Tuesday, August 16, 2016

Crypto 2016: Network Oblivious Transfer

On the first day of CRYPTO 2016, Adam Sealfon presented his work with Ranjit Kumaresan and Srinivasan Raghurama on Network Oblivious Transfer. Oblivious transfer (OT) is a two party protocol in which party $A$ inputs two strings and party $B$ a bit $b$: $B$ receives exactly one of the strings according to his bit and finds out nothing about the other string, while $A$ does not find out which of the two strings $B$ chose. If two parties are able to engage in an OT protocol, we say that there is an OT channel between them.
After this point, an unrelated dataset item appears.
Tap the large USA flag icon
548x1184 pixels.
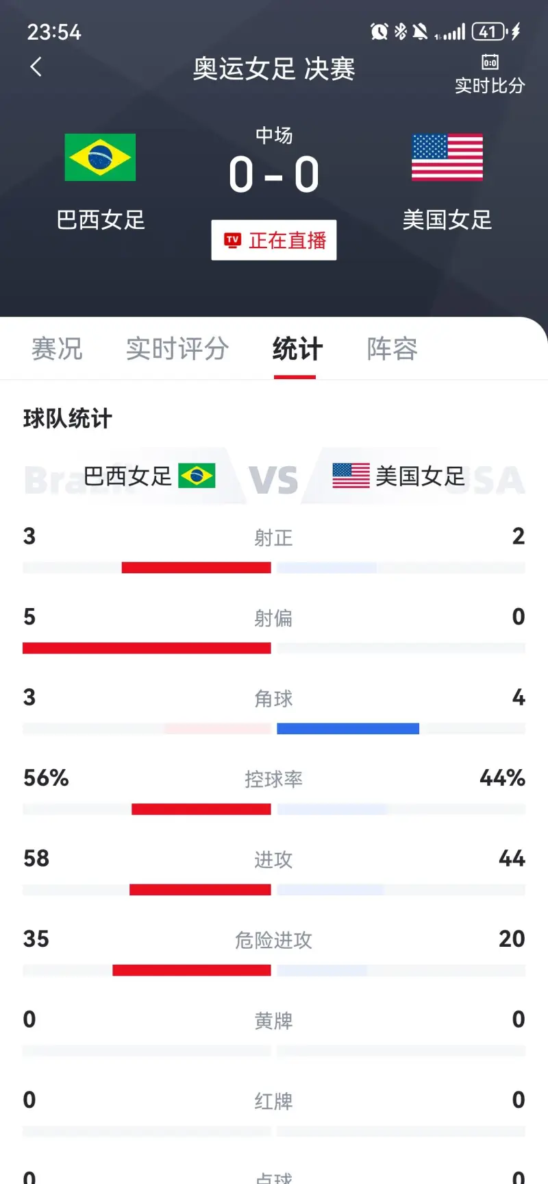pyautogui.click(x=447, y=157)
OT channels are a good thing to study because they are:
  • Useful: OT has been called MPC (multi-party computation) complete, and the Atom of MPC, since many MPC protocols can be realised using OT;
  • Achievable: e.g. trapdoor permutations can be used to realise them.
Suppose we have a network in which all parties have secure connections to all other parties, and some of the parties also have OT channels between them. What can we say about the ability of the network to allow computation of OT-based MPC? In 2007, Harnik et al. asked How Many Oblivious Transfers are Needed for Secure Multiparty Computation? and give a lower bound on the number of OT channels a network must have. The paper presented gave an upper bound which matches the lower bound of the aforementioned paper, and hence allows a complete characterisation of the networks in which OT channels can be established to enable secure MPC.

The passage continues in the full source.